Large-scale data imports often cause serious headaches for administrators. Fortunately, MySQL offers numerous ways to make these jobs more predictable and less exciting.
Every night, transaction summary data from each partner is first loaded into a work table. A batch operation then processes all rows in the table, granting the appropriate credit to each partner's customer within the main High-Hat customer database. The work table (partner_transactions) and another relevant table are defined as follows:
CREATE table partners ( partner_id INTEGER PRIMARY KEY AUTO_INCREMENT, partner_name VARCHAR(40) ) ENGINE = INNODB; CREATE table partner_transactions ( partner_id INTEGER NOT NULL, ff_account CHAR(10) NOT NULL, last_name VARCHAR(50) NOT NULL, first_name VARCHAR(50) NOT NULL, transaction_date DATE NOT NULL, daily_total DECIMAL (5,2) NOT NULL, PRIMARY KEY(partner_id,ff_account,transaction_date), INDEX (partner_id), INDEX (ff_account), INDEX (last_name, first_name), INDEX (transaction_date), INDEX (daily_total), FOREIGN KEY (partner_id) REFERENCES partners(partner_id) ) ENGINE = INNODB;
Now that you know the high-level information flow, what is the best way to proceed? First, when faced with a group of sluggish data import processes, pick one on which to focus your energies, rather than working on all of them in parallel. After this file has been identified, you should start by looking at the process that created the import file, followed by the file itself, and only then turn your attention to the import process and server configuration.
Using the order of analysis listed in the preceding section, here are your observations:
After speaking with the partner (who also uses MySQL), you learn that when generating the file, they sort the transactions by amount. Looking at their data file confirms this report.
The data file consists of individual INSERT statements; each statement records a single mileage-qualifying purchase for a particular member.
After the file is received at High-Hat, the import operation is run on a different machine than the database server. Both machines are on the same secure network, but are separated by 2,000 kilometers. Furthermore, Secure Sockets Layer (SSL) is used between the client and database server.
The database server is dedicated to running the import process; no other applications are running at the same time. No server parameter configuration changes are made: The database runs with the same settings as during normal operation.
Your research really paid off: The partner and High-Hat can make several easily implemented yet very powerful changes to facilitate information loading. All of these concepts are discussed at length in Chapter 15, "Improving Import and Export Operations." For this situation, the suggestions are categorized into the following areas:
Export file generation The partner can undertake two steps to make things better:
Generate the export file in the order of the High-Hat primary key Because InnoDB stores the table in the order of either your or a system-generated primary key (known as the clustered index), this reduces the amount of reorganization necessary to complete the load operation. This can have a dramatic impact on performance.
Generate the data file so that multiple INSERT operations are performed within the same batch Grouping these activities together can speed the importing process.

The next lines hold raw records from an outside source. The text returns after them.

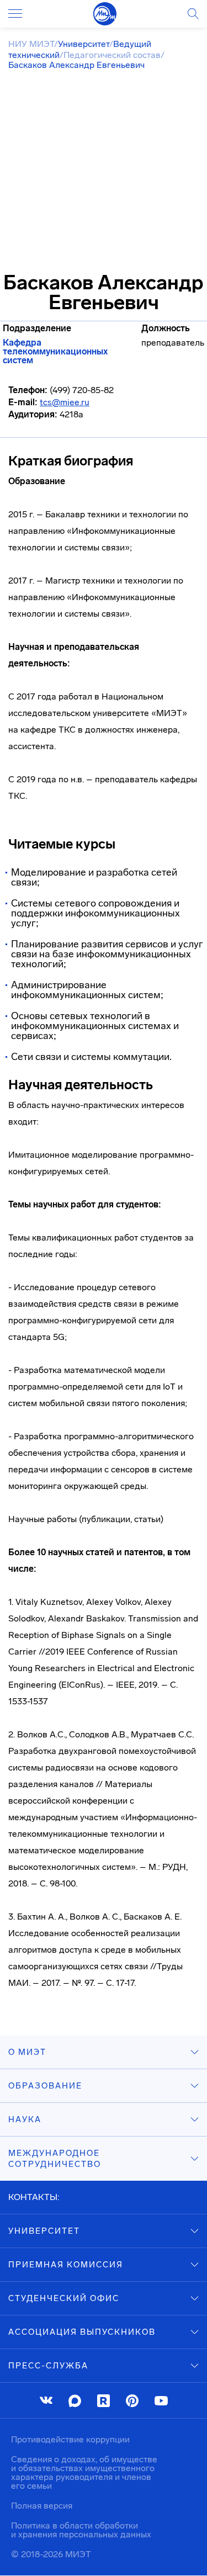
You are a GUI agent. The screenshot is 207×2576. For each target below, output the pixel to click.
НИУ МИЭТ (31, 44)
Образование (45, 2086)
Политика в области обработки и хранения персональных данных (81, 2530)
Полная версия (41, 2505)
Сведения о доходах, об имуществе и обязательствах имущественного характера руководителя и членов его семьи (84, 2472)
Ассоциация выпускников (82, 2332)
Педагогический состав (112, 55)
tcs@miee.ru (64, 402)
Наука (24, 2119)
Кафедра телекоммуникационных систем (55, 351)
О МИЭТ (27, 2052)
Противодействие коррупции (70, 2439)
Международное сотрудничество (54, 2158)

Import server configuration You can employ several tactics to help your import server handle information more efficiently:
Run the import closer to the database server Loading large volumes of information is time consuming enough. Having to send this data over a widely distributed network doesn't help. In fact, if enough resources are available, try to run the import process on the same machine as the database server: This reduces network traffic costs to zero.
Avoid SSL Regardless of whether you are able to alter your network topology, you can speed things up by disabling SSL. Because both machines are on the same, secure network, there is no need to incur the extra cost of encrypting and then decrypting information.
Temporarily alter InnoDB engine settings If it doesn't cause problems for other users or processes, you can allocate a very large percentage of system memory to the InnoDB buffer pool as well as increase the log buffer size (via the innodb_buffer_pool_size and innodb_log_buffer_size settings, respectively). Granting extra space to these memory-based structures helps InnoDB perform more work in memory, rather than on disk.You can also reduce disk I/O by boosting the size of InnoDB's log files via the innodb_log_file_size setting.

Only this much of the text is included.